Washington aidera encore Citigroup

Cette nouvelle intervention de Washington dans le capital de Citigroup impose une refonte du conseil d’administration.
Photo: Agence France-Presse (photo) Cette nouvelle intervention de Washington dans le capital de Citigroup impose une refonte du conseil d’administration.

New York — Washington a tenté hier de stabiliser Citigroup, l'ex-première banque mondiale, en préparant une nouvelle montée au capital qui s'est soldée par un plongeon des places financières de la planète.

Citigroup et le Trésor ont détaillé, sans prononcer le mot de «nationalisation» partielle, les modalités d'une conversion des actions préférentielles en actions ordinaires, ouverte essentiellement à l'État fédéral, qui pourra ainsi détenir plus d'un tiers du capital.

Citigroup a mis en jeu pour 27,5 milliards de dollars d'actions préférentielles (rapportant un dividende mais pas de droit de vote). L'État va participer à hauteur de 25 milliards.

Cette opération va changer considérablement l'actionnariat de Citigroup. Tout d'abord, le Trésor, qui détenait déjà 7,8 % via deux précédentes interventions de sauvetage, devrait détenir 36 % de la banque new-yorkaise s'il convertit l'intégralité des actions préférentielles qu'il possède.

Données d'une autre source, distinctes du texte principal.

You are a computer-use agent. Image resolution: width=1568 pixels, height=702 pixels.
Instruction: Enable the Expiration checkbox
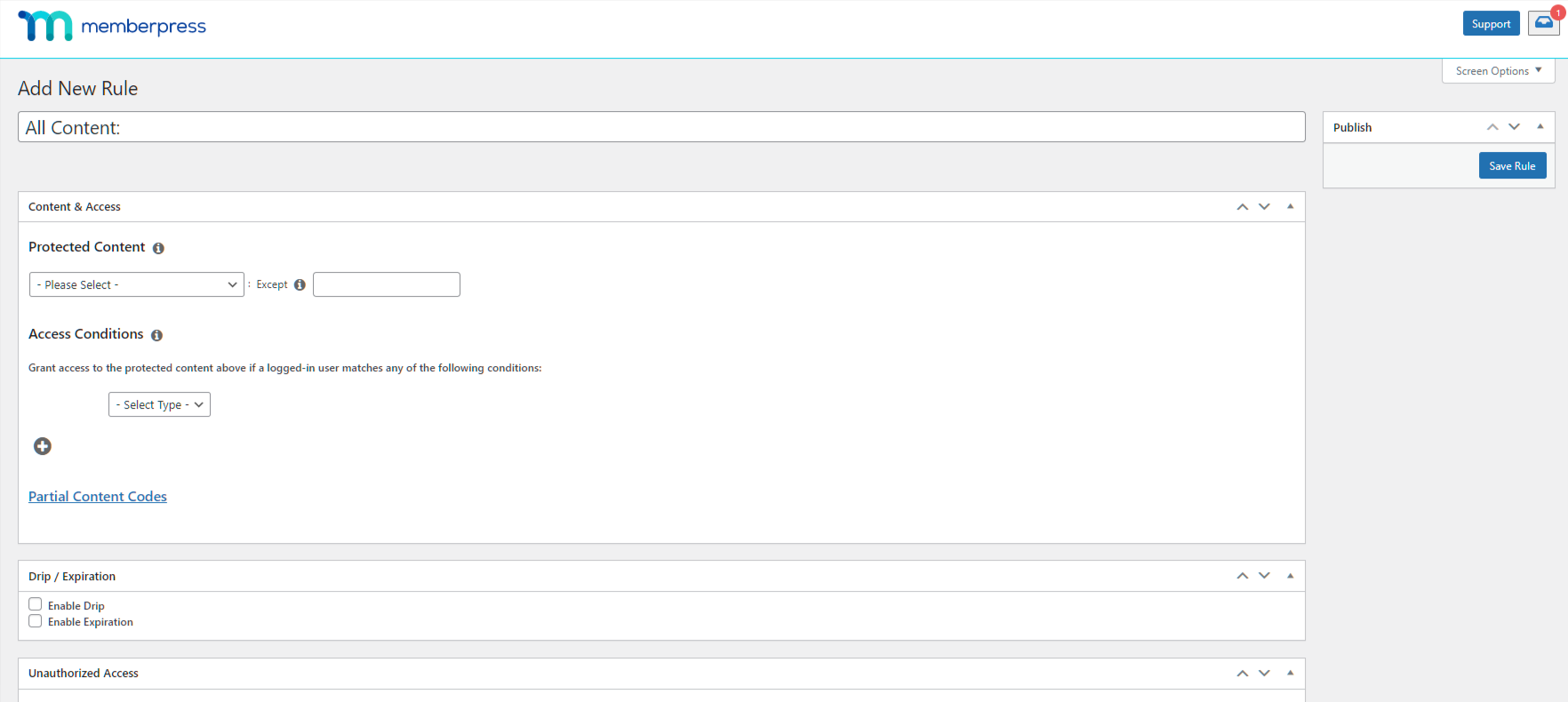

Il avait obtenu ces titres fin 2008 contre l'octroi de 45 milliards de dollars et sa garantie sur 300 milliards de dollars d'actifs de Citigroup, qui paie un lourd tribut pour son exposition aux placements risqués à l'origine de la crise financière.

Les investisseurs privés détenant des actions préférentielles pourraient représenter jusqu'à 26 % du capital, selon Citigroup. Le fonds souverain de Singapour a indiqué qu'il convertirait ses actions, ce qui portera sa participation à 11,1 %.

L'opération nécessitant la création d'actions ordinaires va diluer considérablement la part des actionnaires existants.

«Les contribuables détiendront plus d'actions Citigroup» que les actionnaires ordinaires, qui verront leur part réduite de 74 %, stigmatise Douglas A. McIntyre, analyste du site 247WallStreet.

Cette nouvelle intervention de Washington impose une refonte du conseil d'administration, qui accueillera «une majorité d'administrateurs indépendants dès que possible».

Tentant de parer aux critiques sur une mise sous tutelle de Citigroup, le directeur général Vikram Pandit, qui a été maintenu à son poste, a martelé sur la chaîne CNBC que sa direction «continue de prendre les décisions au quotidien».

Toutefois, cette opération «témoigne de l'importante fragilité de la banque, puisque visiblement les deux précédentes interventions de l'automne ne suffisent pas», s'inquiétait Gregori Volokhine, analyste de Meeschaert New York.

M. Pandit a d'ailleurs admis ne pas être en mesure «de savoir si nous aurons besoin d'autres apports en capital».

La nouvelle a eu un effet dévastateur sur les Bourses européennes et l'action Citigroup à Wall Street (-33,74 % à 16H45 GMT).

L'opération «est un douloureux rappel aux investisseurs privés que les règles peuvent changer au profit de l'État», notait Patrick O'Hare, analyste du site Briefing.

«Cette action soulève une question essentielle: en convertissant d'office les actions préférentielles à un taux imposé par l'État, cela ébranle une structure qui garantissait des rendements aux investisseurs privés, et force la main aux investisseurs», selon M. Volokhine.

Le taux de conversion des actions a été imposé à 3,25 $, au-delà du cours actuel, mais bien loin des 25 $ d'avant la crise.

L'initiative fait aussi craindre «que ce genre d'intervention ne se systématise pour d'autres banques, d'autant qu'aucune annonce concrète sur la manière de secourir les banques n'a vraiment été faite à ce jour par les autorités», ajoute cet analyste.